__Exercise input__
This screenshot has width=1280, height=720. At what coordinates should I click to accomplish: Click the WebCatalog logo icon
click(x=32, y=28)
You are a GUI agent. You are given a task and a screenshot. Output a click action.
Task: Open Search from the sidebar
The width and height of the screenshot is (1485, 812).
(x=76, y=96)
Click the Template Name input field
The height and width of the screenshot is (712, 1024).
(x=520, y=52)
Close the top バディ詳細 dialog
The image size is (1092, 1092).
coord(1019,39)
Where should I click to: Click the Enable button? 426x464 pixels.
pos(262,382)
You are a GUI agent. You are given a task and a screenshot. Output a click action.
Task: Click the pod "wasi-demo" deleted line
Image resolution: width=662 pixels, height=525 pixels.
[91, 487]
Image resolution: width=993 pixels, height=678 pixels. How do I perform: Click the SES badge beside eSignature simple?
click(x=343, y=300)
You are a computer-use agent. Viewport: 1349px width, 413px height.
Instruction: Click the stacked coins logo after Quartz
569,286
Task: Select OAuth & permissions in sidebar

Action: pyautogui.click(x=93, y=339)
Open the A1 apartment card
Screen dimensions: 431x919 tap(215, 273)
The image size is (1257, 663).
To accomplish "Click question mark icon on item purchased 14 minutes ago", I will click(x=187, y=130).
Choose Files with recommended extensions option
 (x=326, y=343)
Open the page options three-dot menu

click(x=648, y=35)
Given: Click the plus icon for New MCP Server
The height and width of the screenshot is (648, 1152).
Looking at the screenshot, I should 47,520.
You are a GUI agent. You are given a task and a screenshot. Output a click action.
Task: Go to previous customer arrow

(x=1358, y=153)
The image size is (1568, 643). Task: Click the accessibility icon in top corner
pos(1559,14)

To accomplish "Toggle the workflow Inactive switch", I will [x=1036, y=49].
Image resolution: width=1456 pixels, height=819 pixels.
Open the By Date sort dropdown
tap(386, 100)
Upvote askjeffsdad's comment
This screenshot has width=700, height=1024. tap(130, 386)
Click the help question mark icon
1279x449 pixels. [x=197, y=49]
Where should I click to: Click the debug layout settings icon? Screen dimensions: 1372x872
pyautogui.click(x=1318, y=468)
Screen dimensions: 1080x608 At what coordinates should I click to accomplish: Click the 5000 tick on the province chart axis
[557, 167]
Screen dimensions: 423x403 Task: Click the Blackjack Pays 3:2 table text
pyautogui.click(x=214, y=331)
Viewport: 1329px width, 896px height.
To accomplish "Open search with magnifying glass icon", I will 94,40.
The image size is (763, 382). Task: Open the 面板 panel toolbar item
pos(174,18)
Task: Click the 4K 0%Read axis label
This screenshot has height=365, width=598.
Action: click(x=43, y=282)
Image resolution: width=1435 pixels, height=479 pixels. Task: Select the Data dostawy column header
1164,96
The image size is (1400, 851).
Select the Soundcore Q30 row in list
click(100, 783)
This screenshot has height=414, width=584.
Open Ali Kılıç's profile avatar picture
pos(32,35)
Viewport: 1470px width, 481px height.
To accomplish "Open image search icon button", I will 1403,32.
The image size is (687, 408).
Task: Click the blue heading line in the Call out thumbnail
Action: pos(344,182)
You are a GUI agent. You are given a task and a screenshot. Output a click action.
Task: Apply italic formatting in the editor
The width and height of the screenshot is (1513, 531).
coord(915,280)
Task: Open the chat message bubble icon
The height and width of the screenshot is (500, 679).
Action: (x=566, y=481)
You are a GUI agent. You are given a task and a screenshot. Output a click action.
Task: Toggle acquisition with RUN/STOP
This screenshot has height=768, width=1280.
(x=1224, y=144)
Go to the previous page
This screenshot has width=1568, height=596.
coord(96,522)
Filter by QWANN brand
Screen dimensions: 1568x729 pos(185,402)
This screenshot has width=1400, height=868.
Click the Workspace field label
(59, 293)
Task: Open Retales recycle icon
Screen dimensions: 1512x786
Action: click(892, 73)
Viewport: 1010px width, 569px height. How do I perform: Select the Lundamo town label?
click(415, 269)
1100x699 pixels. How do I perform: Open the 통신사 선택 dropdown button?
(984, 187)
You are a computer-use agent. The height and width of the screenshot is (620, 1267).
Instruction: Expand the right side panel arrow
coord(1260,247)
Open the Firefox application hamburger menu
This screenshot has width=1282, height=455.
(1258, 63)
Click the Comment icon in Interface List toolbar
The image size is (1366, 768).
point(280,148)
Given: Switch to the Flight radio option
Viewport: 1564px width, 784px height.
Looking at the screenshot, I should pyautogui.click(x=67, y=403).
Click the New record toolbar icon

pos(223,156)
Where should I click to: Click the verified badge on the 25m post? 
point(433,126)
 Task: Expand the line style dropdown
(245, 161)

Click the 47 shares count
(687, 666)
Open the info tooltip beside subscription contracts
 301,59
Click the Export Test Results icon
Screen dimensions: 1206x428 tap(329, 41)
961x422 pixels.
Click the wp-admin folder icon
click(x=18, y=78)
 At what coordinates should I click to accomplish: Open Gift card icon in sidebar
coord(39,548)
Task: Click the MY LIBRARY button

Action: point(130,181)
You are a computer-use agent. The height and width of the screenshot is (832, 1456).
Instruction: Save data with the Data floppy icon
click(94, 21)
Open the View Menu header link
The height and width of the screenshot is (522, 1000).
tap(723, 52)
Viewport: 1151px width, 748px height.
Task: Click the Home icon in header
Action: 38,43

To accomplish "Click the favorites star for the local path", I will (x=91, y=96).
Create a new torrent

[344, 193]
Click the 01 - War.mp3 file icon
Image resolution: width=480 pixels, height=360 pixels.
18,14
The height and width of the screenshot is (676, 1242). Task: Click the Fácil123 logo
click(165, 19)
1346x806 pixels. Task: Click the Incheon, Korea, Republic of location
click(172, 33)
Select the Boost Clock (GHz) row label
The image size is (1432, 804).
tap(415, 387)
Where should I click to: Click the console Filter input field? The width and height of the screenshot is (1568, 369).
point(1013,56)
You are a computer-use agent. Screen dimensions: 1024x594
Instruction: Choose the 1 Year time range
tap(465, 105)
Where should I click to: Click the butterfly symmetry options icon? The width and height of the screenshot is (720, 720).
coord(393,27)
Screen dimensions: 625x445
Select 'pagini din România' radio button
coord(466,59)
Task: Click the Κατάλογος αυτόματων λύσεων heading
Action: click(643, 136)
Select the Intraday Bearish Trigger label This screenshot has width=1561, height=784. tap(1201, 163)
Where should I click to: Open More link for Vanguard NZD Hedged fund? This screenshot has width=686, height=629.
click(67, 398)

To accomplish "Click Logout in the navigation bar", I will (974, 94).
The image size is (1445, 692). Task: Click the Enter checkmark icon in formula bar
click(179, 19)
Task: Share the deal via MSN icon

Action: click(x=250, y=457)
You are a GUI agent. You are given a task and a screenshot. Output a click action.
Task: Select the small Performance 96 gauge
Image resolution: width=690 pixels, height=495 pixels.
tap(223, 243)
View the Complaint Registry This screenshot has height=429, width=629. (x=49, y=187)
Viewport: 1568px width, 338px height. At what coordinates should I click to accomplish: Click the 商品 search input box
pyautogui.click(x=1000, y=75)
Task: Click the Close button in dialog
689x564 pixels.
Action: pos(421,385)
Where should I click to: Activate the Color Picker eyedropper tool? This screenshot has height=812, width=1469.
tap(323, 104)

__Description of the task__
Can you lay out the lines of the material as a JSON list of strings, one string per line with blank lines omitted, starting with the line containing "Task: Expand the line style dropdown" and going on through the line containing "click(x=18, y=78)"?

__Correct result__
[
  " Task: Expand the line style dropdown",
  "(245, 161)",
  "Click the 47 shares count",
  "(687, 666)",
  "Open the info tooltip beside subscription contracts",
  " 301,59",
  "Click the Export Test Results icon",
  "Screen dimensions: 1206x428 tap(329, 41)",
  "961x422 pixels.",
  "Click the wp-admin folder icon",
  "click(x=18, y=78)"
]